Les procédures en matière de litiges du travail appellent par nature une décision rapide (CEDH Frydlender c. France [GC], 2000, § 45 ; Vocaturo c. Italie, 1991, § 17 ; Ruoto-lo c. Italie, 1992, § 17).
En l’espèce, il y a lieu d’évaluer le caractère excessif de la procédure prud’homale litigieuse en considération, non de sa durée globale, mais du temps séparant chaque étape de la procédure.
Ainsi, à l’aune de ces critères, il convient de relever :
A titre liminaire, que s’agissant de l’instance enregistrée sous le numéro de répertoire F20/02753, aucun acte ni calendrier de procédure n’est versé aux débats, pièces pourtant nécessaires pour évaluer les éventuels délais excessifs séparant la saisine du conseil de prud’hommes par la SAS Silence Business Solutions By Studio le 16 décembre 2020 et son désistement d’instance.
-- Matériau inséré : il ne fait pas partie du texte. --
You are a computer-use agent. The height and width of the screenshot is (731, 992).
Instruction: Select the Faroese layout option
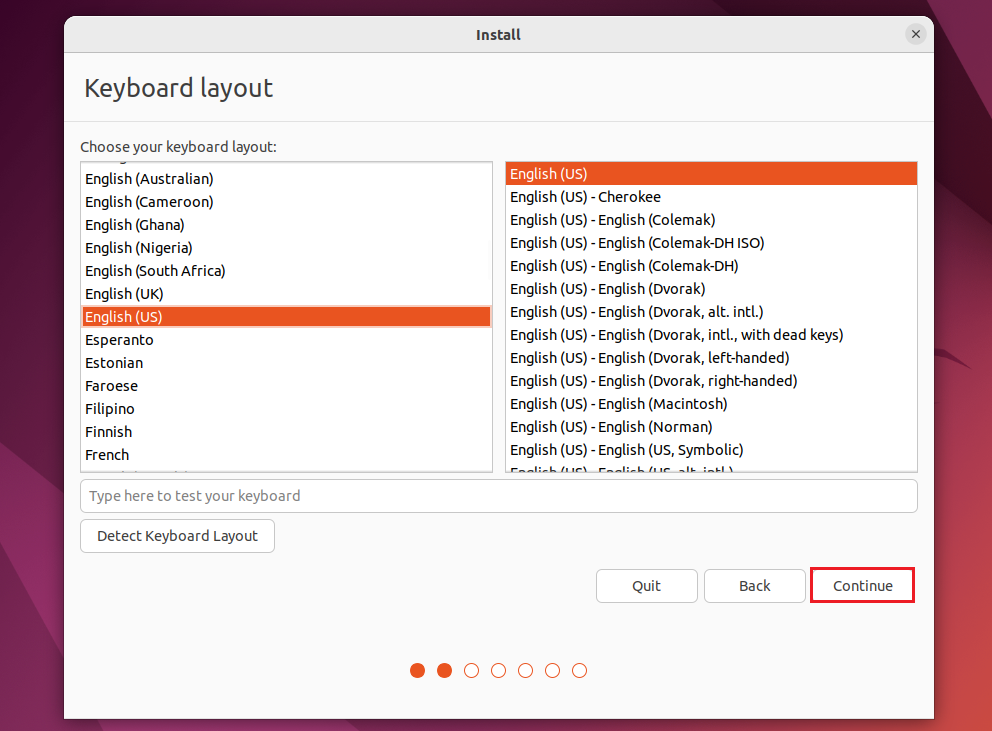[111, 385]
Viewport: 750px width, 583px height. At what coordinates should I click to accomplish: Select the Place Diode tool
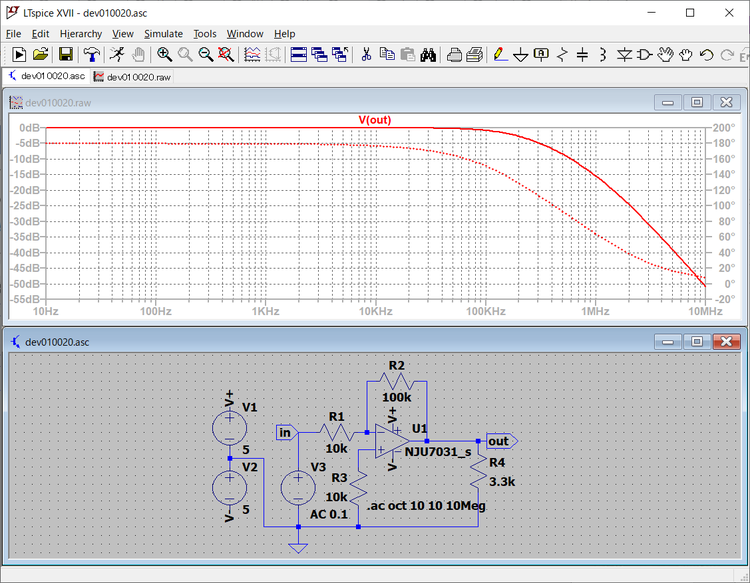click(624, 54)
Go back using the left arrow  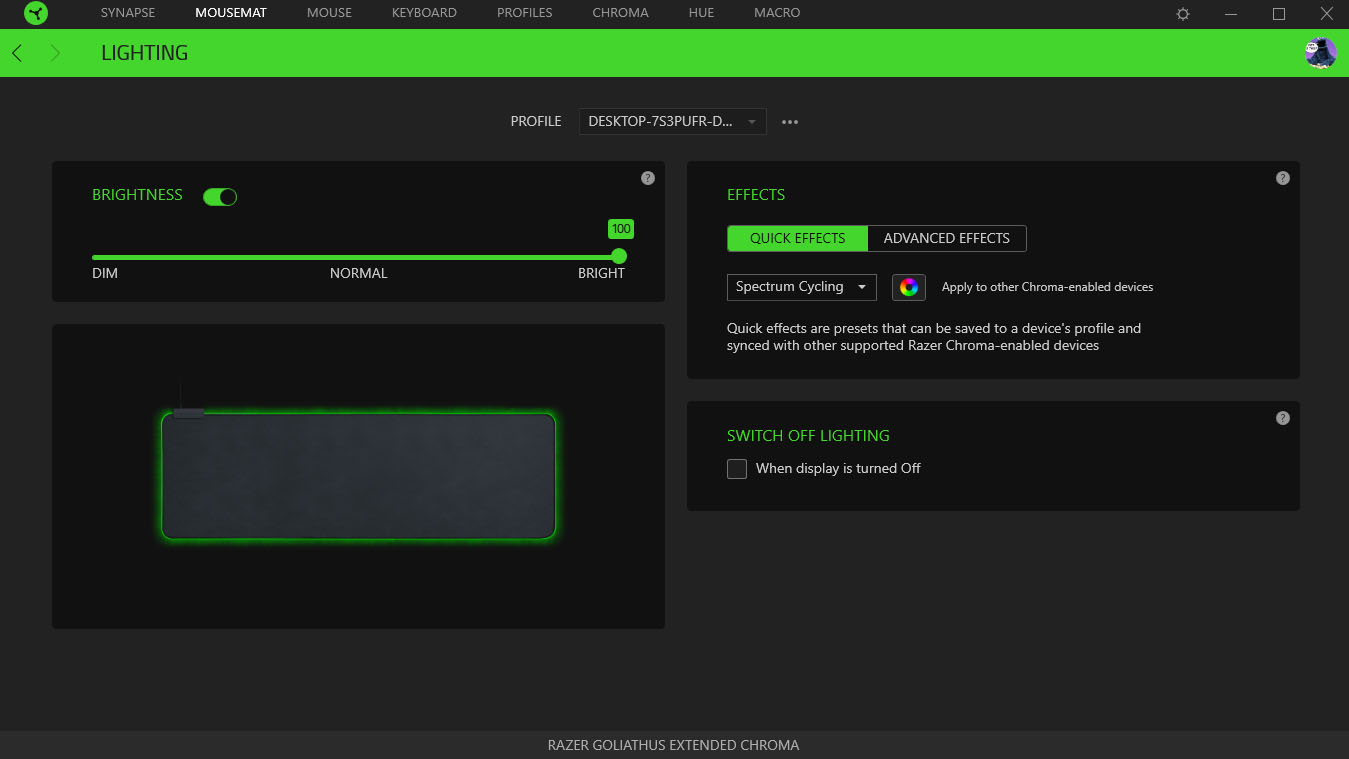click(17, 53)
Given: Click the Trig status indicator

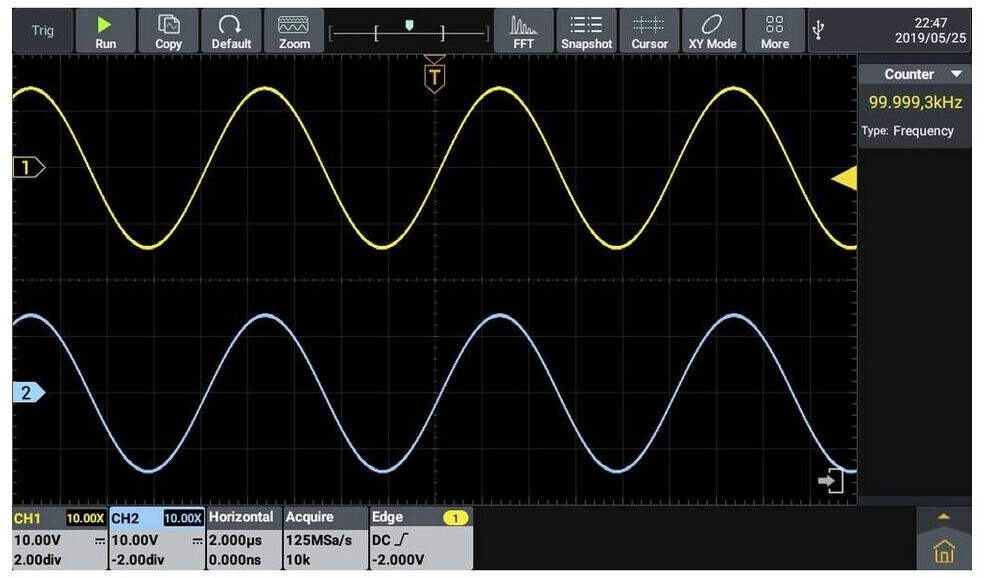Looking at the screenshot, I should tap(43, 31).
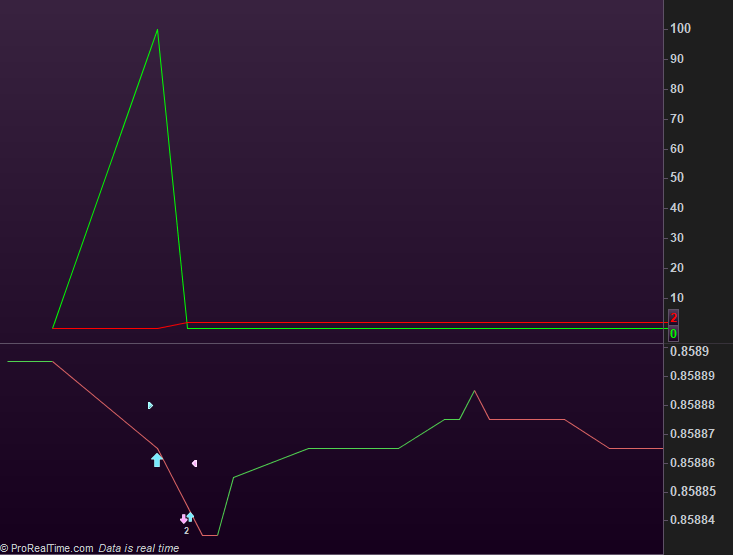
Task: Click the 0.85887 price axis label
Action: (x=692, y=433)
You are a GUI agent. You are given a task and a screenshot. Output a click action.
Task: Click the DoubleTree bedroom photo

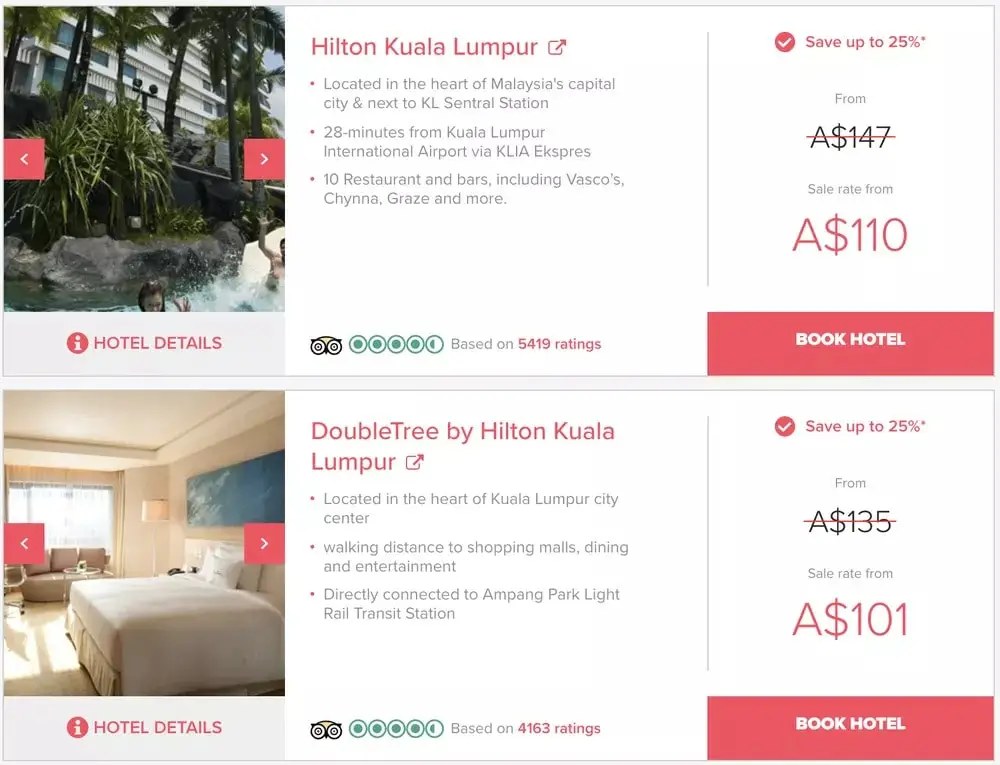point(144,543)
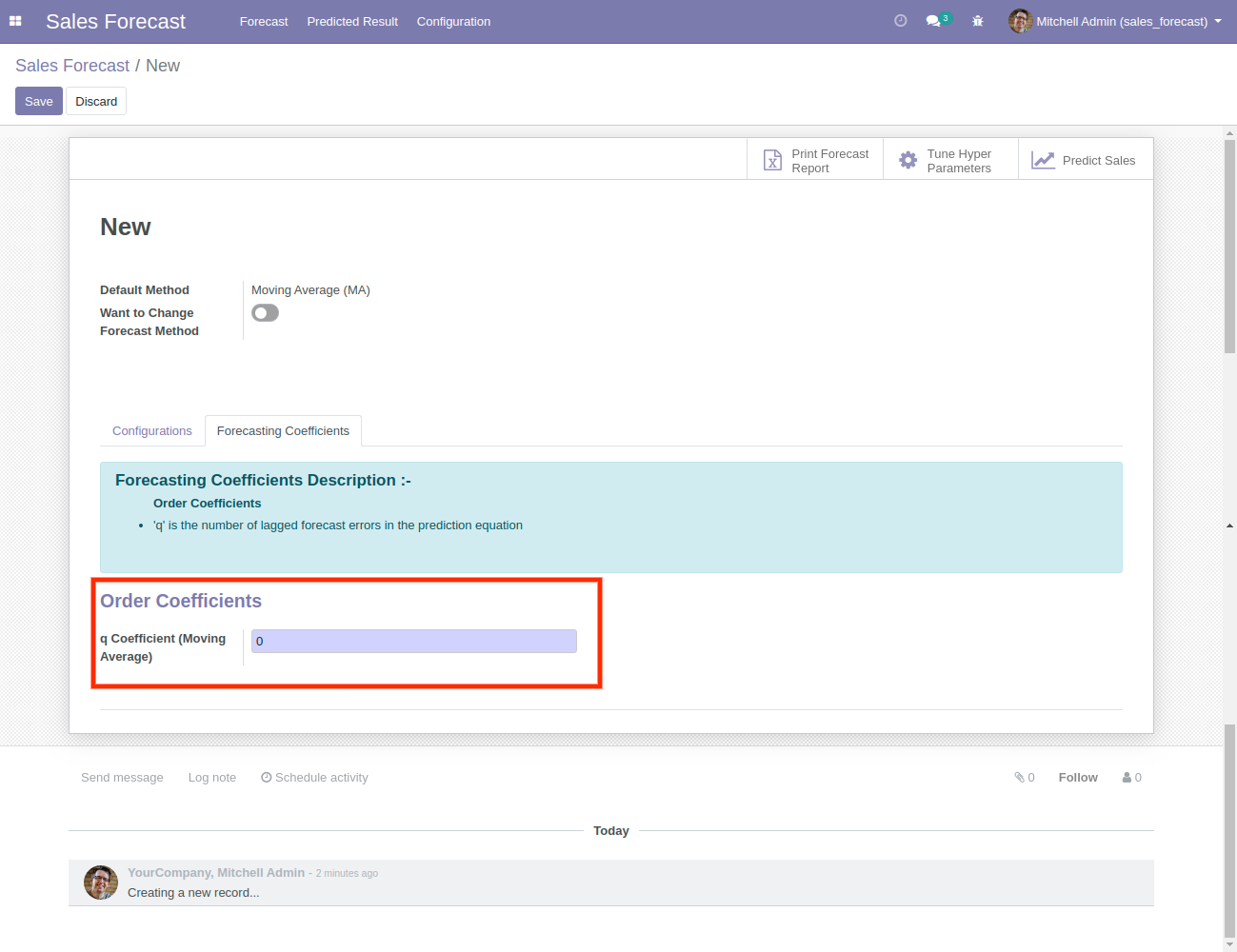Open the activities clock icon
The height and width of the screenshot is (952, 1237).
tap(900, 21)
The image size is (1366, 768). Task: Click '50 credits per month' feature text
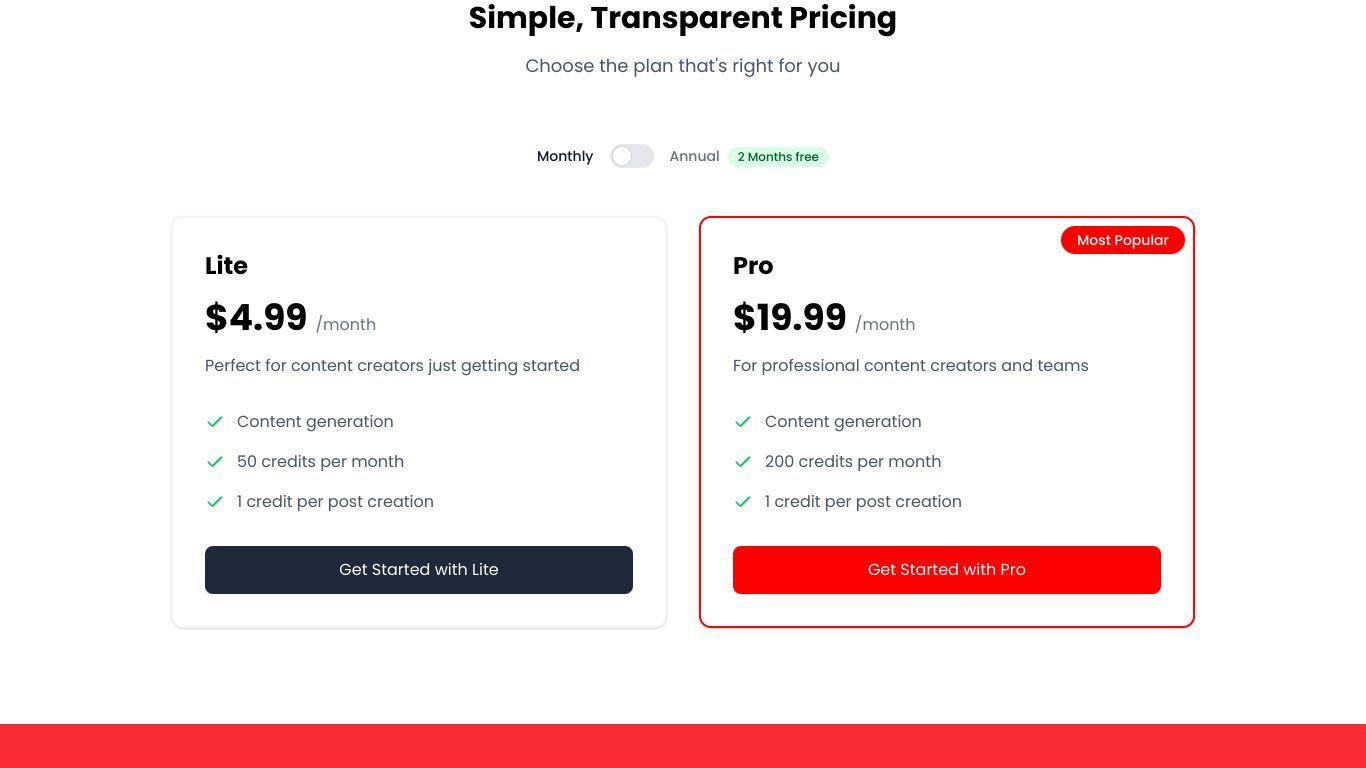(320, 462)
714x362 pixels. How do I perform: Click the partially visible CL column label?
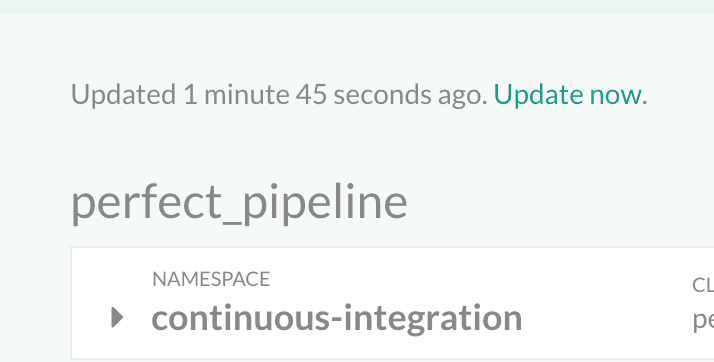(x=703, y=285)
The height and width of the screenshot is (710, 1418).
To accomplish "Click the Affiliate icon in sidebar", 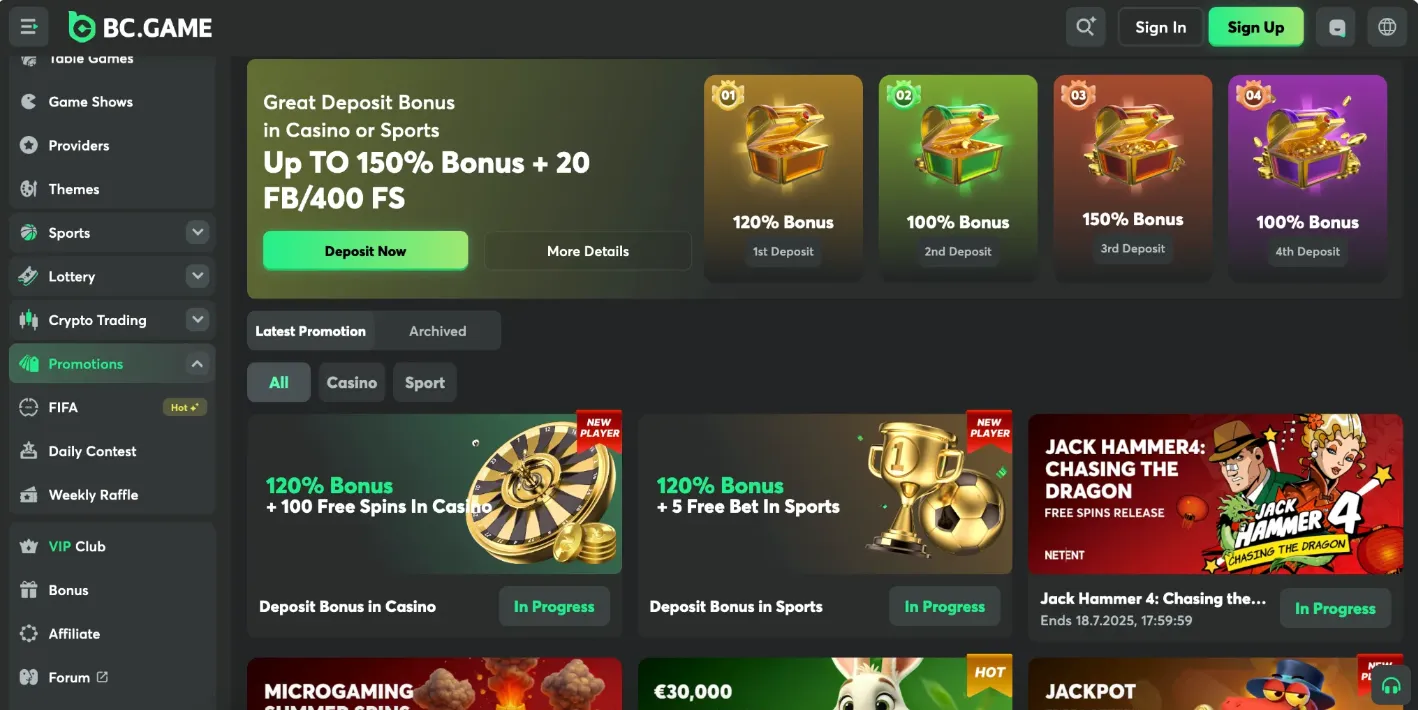I will point(29,633).
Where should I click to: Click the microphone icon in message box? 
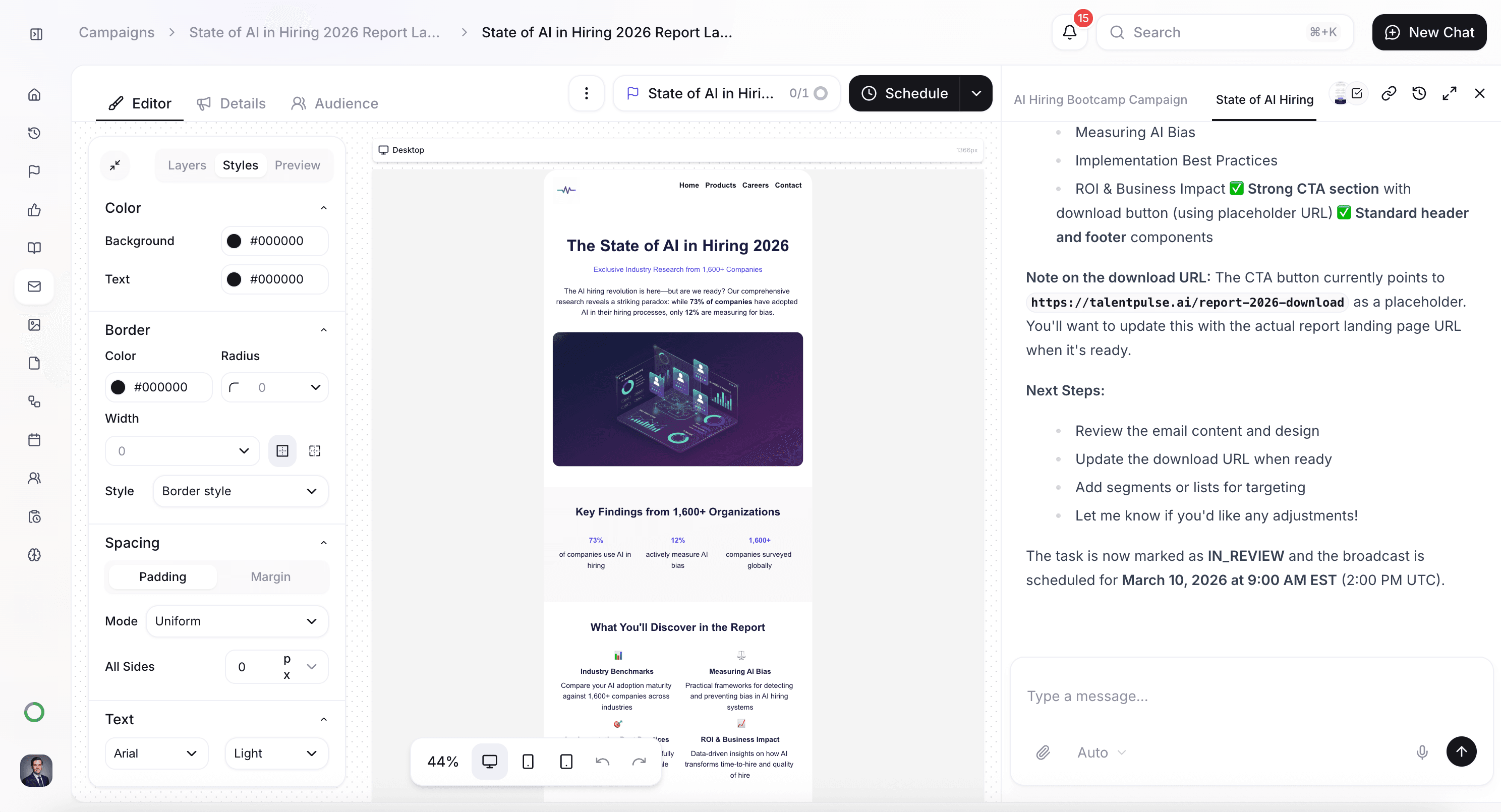click(1422, 752)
S’agissant de la procédure enregistrée sous le numéro de répertoire général F 21/00957 :
– le délai de 4 mois entre la saisine du conseil de prud’hommes et l’audience de conciliation est excessif, et engage la responsabilité de l’Etat, à hauteur de 1 mois;
– le délai de 14 mois entre l’audience de conciliation et l’audience devant le bureau de jugement du 29 novembre 2022 est excessif, et engage la responsabilité de l’Etat, à hauteur de 5 mois ;
– le délai de 2 mois entre cette audience et le délibéré de partage de voix n’est pas excessif ;
– le délai de moins de 1 mois séparant le procès-verbal de partage de voix de sa notification n’est pas excessif ;
– le délai de 12 mois entre le procès-verbal de partage de voix et l’audience de départage est excessif, et engage la responsabilité de l’Etat, à hauteur de 6 mois;
– le délai de 2 mois entre l’audience de départage et le jugement de départage n’est pas excessif ;
– le délai de moins de 1 mois séparant la date de la décision de sa notification n’est pas excessif.
La responsabilité de l’État est en conséquence engagée pour un délai excessif global de 12 mois.
S’agissant du préjudice, la demande formée au titre du préjudice moral est justifiée en son principe, dès lors qu’un procès est nécessairement source d’incertitude pour une personne morale et qu’une attente prolongée non justifiée induit un préjudice dû au temps d’incertitude supplémentaire.
La SAS Silence Business Solutions By Studio-Pack ne justifie cependant pas d’un préjudice à hauteur de la somme demandée.
Il s’ensuit que l’indemnité allouée en réparation de son préjudice moral ne saurait excéder l’indemnisation du préjudice que le dépassement excessif du délai raisonnable de jugement cause nécessairement.
Le préjudice moral de la SAS Silence Business Solutions By Studio-Pack est en conséquence entièrement réparé par l’allocation de la somme de 1.800,00 €.
En application des dispositions de l’article 1231-7 du code civil, cette somme portera intérêts au taux légal à compter du prononcé de la présente décision et jusqu’à complet paiement.
S’agissant du préjudice financier, il convient de relever que la SAS Silence Business Solutions By Studio-Pack n’explique pas sa nature, ni ne justifie son montant qu’elle fixe de façon forfaitaire.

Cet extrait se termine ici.